**Quoted passage:**
The make-up of the audit’s financial backers has also raised alarms. In June, Logan disclosed that outside groups tied to key boosters of Trump’s efforts to overturn the 2020 election results had raised more than $5.7 million for the audit, far surpassing the $150,000 contributed by the Arizona Senate.

The review has split leading Republicans in the state, with Trump loyalists pitted against Maricopa County officials who have repeatedly defended the election results as accurate.

Prior to the report’s release, Maricopa County Recorder Stephen Richer issued a 38-page statement criticizing the audit as “slipshod” and detailing why he believes the 2020 result was valid.

“Nobody stole Maricopa County’s election. Elections in Maricopa County aren’t rigged,” wrote Richer, a Republican who says he campaigned and voted for Trump.

Arizona Secretary of State Katie Hobbs, a Democrat, also released a preemptive rebuttal, a 122-page statement in which she blasted the audit for delays and alleged lapses in security, transparency, and organization.

According to an advisory for the event, the audit team will present the report to Senate President Karen Fann and Senate Judiciary Committee Chairman Warren Petersen, both Republicans who have spearheaded the election review. Media will not be allowed to ask questions at the hearing, which will be livestreamed, it said.

**Data:**
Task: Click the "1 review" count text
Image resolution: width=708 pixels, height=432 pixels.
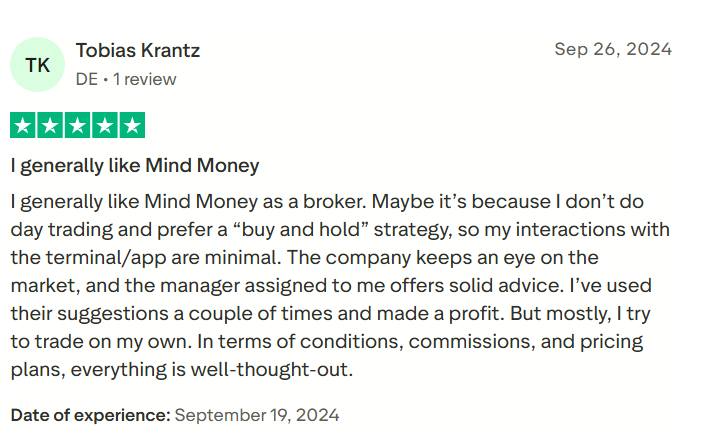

**Aim:**
Echo the Arizona audit passage word for word, from "Prior to the" up to and including "result was valid.".

**The result:**
Prior to the report’s release, Maricopa County Recorder Stephen Richer issued a 38-page statement criticizing the audit as “slipshod” and detailing why he believes the 2020 result was valid.